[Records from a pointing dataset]
------------------------------------------------------------------------

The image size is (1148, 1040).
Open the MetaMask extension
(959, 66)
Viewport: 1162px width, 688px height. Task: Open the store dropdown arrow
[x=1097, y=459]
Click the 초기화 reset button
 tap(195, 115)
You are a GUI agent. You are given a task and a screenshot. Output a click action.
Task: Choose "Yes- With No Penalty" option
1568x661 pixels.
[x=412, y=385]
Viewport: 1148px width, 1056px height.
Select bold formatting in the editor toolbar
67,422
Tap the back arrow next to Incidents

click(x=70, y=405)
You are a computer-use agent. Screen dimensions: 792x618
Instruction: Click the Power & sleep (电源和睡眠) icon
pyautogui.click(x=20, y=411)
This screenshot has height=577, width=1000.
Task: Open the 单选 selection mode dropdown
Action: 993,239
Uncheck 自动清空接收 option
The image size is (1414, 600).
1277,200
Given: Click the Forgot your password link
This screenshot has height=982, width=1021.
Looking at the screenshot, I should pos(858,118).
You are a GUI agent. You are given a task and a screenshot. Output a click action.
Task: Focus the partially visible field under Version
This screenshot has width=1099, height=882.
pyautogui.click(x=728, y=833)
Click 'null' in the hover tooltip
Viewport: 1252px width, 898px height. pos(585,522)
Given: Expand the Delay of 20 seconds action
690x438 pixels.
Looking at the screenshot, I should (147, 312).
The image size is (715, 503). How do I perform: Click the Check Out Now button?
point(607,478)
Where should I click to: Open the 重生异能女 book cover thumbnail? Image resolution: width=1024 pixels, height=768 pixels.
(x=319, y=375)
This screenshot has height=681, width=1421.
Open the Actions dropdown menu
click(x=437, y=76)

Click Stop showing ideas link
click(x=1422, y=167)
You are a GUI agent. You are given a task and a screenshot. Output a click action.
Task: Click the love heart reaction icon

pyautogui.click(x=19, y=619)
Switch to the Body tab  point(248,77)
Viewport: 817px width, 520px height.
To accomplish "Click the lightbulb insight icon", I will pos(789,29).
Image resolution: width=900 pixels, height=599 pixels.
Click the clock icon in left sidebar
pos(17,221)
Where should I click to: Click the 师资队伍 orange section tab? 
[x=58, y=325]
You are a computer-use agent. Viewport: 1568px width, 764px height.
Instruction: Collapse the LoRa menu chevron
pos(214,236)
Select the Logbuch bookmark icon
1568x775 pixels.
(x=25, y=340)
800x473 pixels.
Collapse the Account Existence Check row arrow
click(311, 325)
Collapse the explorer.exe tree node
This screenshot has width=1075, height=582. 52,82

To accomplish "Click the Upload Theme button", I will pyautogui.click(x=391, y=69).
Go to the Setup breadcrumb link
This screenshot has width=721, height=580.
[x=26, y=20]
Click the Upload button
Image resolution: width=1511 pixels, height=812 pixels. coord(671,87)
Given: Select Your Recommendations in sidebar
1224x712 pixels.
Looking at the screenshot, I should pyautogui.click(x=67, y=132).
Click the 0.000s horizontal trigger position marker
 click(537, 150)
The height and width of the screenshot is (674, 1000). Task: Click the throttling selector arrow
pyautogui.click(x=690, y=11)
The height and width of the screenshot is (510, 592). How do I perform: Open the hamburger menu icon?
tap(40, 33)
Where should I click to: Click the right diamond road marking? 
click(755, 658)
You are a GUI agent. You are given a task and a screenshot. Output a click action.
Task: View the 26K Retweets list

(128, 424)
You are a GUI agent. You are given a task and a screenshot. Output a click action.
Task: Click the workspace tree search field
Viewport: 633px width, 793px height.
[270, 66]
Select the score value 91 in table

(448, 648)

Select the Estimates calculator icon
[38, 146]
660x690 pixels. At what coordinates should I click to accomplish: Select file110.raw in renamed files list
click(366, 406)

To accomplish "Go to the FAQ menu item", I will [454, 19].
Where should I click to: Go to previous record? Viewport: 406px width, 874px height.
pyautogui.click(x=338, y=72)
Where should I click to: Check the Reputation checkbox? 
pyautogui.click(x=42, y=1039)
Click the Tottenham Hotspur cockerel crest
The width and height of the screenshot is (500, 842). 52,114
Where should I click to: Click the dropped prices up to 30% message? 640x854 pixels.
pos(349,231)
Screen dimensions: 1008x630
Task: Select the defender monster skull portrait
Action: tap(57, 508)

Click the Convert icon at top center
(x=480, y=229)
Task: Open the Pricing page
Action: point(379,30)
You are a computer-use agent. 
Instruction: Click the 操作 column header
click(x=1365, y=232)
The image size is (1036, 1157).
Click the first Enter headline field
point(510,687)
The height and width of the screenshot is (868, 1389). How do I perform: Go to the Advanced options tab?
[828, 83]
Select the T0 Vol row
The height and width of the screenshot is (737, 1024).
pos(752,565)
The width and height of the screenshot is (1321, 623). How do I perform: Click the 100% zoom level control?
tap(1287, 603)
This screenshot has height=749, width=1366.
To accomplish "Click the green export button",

------------------------------------------------------------------------

--- Directions ---
Turn all of the records above into a numbered list with one line per item, and leave out the blank lines.

--- Exercise answer ---
1. The image size is (1148, 1040).
2. Open the MetaMask extension
3. (959, 66)
4. Viewport: 1162px width, 688px height. Task: Open the store dropdown arrow
5. [x=1097, y=459]
6. Click the 초기화 reset button
7.  tap(195, 115)
8. You are a GUI agent. You are given a task and a screenshot. Output a click action.
9. Task: Choose "Yes- With No Penalty" option
10. 1568x661 pixels.
11. [x=412, y=385]
12. Viewport: 1148px width, 1056px height.
13. Select bold formatting in the editor toolbar
14. 67,422
15. Tap the back arrow next to Incidents
16. click(x=70, y=405)
17. You are a computer-use agent. Screen dimensions: 792x618
18. Instruction: Click the Power & sleep (电源和睡眠) icon
19. pyautogui.click(x=20, y=411)
20. This screenshot has height=577, width=1000.
21. Task: Open the 单选 selection mode dropdown
22. Action: 993,239
23. Uncheck 自动清空接收 option
24. The image size is (1414, 600).
25. 1277,200
26. Given: Click the Forgot your password link
27. This screenshot has height=982, width=1021.
28. Looking at the screenshot, I should pos(858,118).
29. You are a GUI agent. You are given a task and a screenshot. Output a click action.
30. Task: Focus the partially visible field under Version
31. This screenshot has width=1099, height=882.
32. pyautogui.click(x=728, y=833)
33. Click 'null' in the hover tooltip
34. Viewport: 1252px width, 898px height. pos(585,522)
35. Given: Expand the Delay of 20 seconds action
36. 690x438 pixels.
37. Looking at the screenshot, I should (147, 312).
38. The image size is (715, 503). How do I perform: Click the Check Out Now button?
39. point(607,478)
40. Where should I click to: Open the 重生异能女 book cover thumbnail? Image resolution: width=1024 pixels, height=768 pixels.
41. (x=319, y=375)
42. This screenshot has height=681, width=1421.
43. Open the Actions dropdown menu
44. click(x=437, y=76)
45. Click Stop showing ideas link
46. click(x=1422, y=167)
47. You are a GUI agent. You are given a task and a screenshot. Output a click action.
48. Task: Click the love heart reaction icon
49. pyautogui.click(x=19, y=619)
50. Switch to the Body tab  point(248,77)
51. Viewport: 817px width, 520px height.
52. To accomplish "Click the lightbulb insight icon", I will pos(789,29).
53. Image resolution: width=900 pixels, height=599 pixels.
54. Click the clock icon in left sidebar
55. pos(17,221)
56. Where should I click to: Click the 师资队伍 orange section tab? 
57. [x=58, y=325]
58. You are a computer-use agent. Viewport: 1568px width, 764px height.
59. Instruction: Collapse the LoRa menu chevron
60. pos(214,236)
61. Select the Logbuch bookmark icon
62. 1568x775 pixels.
63. (x=25, y=340)
64. 800x473 pixels.
65. Collapse the Account Existence Check row arrow
66. click(311, 325)
67. Collapse the explorer.exe tree node
68. This screenshot has width=1075, height=582. 52,82
69. To accomplish "Click the Upload Theme button", I will pyautogui.click(x=391, y=69).
70. Go to the Setup breadcrumb link
71. This screenshot has width=721, height=580.
72. [x=26, y=20]
73. Click the Upload button
74. Image resolution: width=1511 pixels, height=812 pixels. coord(671,87)
75. Given: Select Your Recommendations in sidebar
76. 1224x712 pixels.
77. Looking at the screenshot, I should pyautogui.click(x=67, y=132).
78. Click the 0.000s horizontal trigger position marker
79.  click(537, 150)
80. The height and width of the screenshot is (674, 1000). Task: Click the throttling selector arrow
81. pyautogui.click(x=690, y=11)
82. The height and width of the screenshot is (510, 592). How do I perform: Open the hamburger menu icon?
83. tap(40, 33)
84. Where should I click to: Click the right diamond road marking? 
85. click(755, 658)
86. You are a GUI agent. You are given a task and a screenshot. Output a click action.
87. Task: View the 26K Retweets list
88. (128, 424)
89. You are a GUI agent. You are given a task and a screenshot. Output a click action.
90. Task: Click the workspace tree search field
91. Viewport: 633px width, 793px height.
92. [270, 66]
93. Select the score value 91 in table
94. (448, 648)
95. Select the Estimates calculator icon
96. [38, 146]
97. 660x690 pixels. At what coordinates should I click to accomplish: Select file110.raw in renamed files list
98. click(366, 406)
99. To accomplish "Go to the FAQ menu item", I will [454, 19].
100. Where should I click to: Go to previous record? Viewport: 406px width, 874px height.
101. pyautogui.click(x=338, y=72)
102. Where should I click to: Check the Reputation checkbox? 
103. pyautogui.click(x=42, y=1039)
104. Click the Tottenham Hotspur cockerel crest
105. The width and height of the screenshot is (500, 842). 52,114
106. Where should I click to: Click the dropped prices up to 30% message? 640x854 pixels.
107. pos(349,231)
108. Screen dimensions: 1008x630
109. Task: Select the defender monster skull portrait
110. Action: tap(57, 508)
111. Click the Convert icon at top center
112. (x=480, y=229)
113. Task: Open the Pricing page
114. Action: point(379,30)
115. You are a computer-use agent. 
116. Instruction: Click the 操作 column header
117. click(x=1365, y=232)
118. The image size is (1036, 1157).
119. Click the first Enter headline field
120. point(510,687)
121. The height and width of the screenshot is (868, 1389). How do I perform: Go to the Advanced options tab?
122. [828, 83]
123. Select the T0 Vol row
124. The height and width of the screenshot is (737, 1024).
125. pos(752,565)
126. The width and height of the screenshot is (1321, 623). How do I perform: Click the 100% zoom level control?
127. tap(1287, 603)
128. This screenshot has height=749, width=1366.
129. To accomplish "Click the green export button",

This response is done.